═════ RECORDS SUPPLIED

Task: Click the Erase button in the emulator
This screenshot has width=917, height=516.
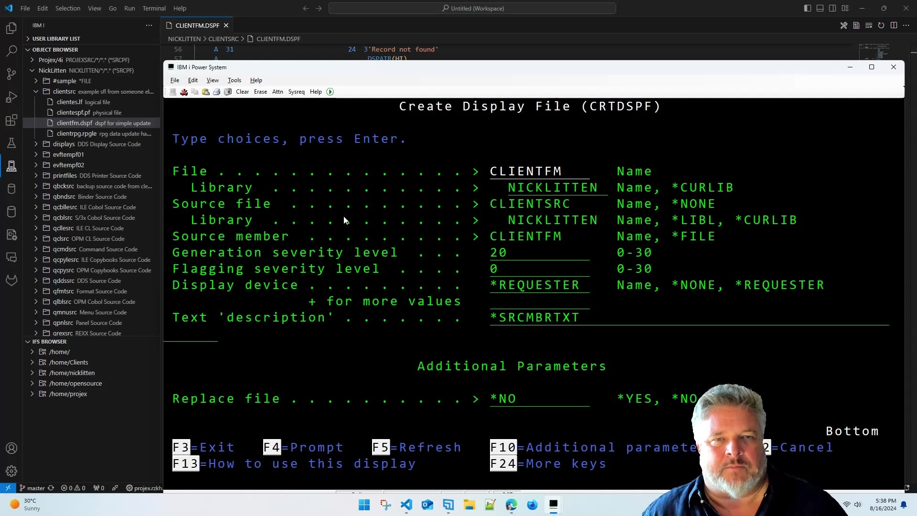Action: click(260, 92)
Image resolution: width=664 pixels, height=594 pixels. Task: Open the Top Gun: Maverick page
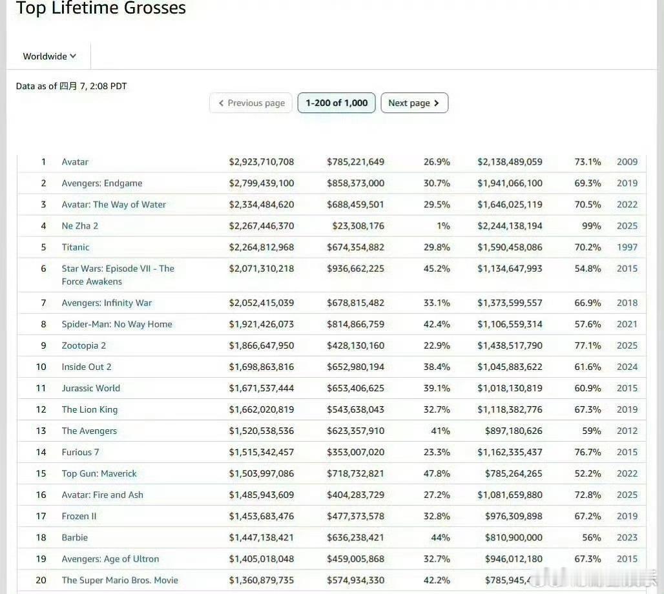tap(99, 473)
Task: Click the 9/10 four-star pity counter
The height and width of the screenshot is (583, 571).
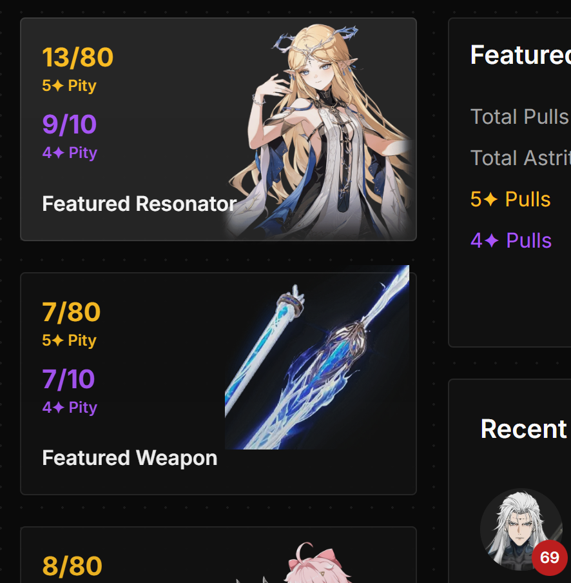Action: 70,124
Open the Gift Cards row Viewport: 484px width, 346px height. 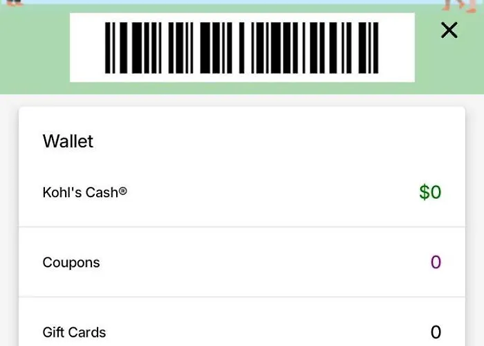tap(242, 322)
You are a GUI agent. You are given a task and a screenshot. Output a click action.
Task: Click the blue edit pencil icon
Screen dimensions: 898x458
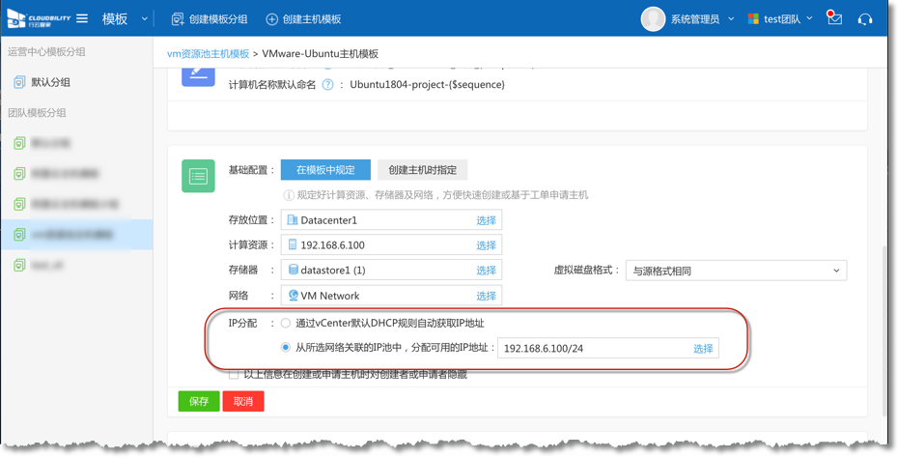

══════════

DIRECTION
Could you copy out, verbatim, the entries starting at the line that contains "You are a GUI" and ending at the end of the entries, leaving the pictures out of your answer?

WRITTEN RESPONSE
You are a GUI agent. You are given a task and a screenshot. Output a click action.
Task: Click the blue edit pencil icon
Screen dimensions: 898x458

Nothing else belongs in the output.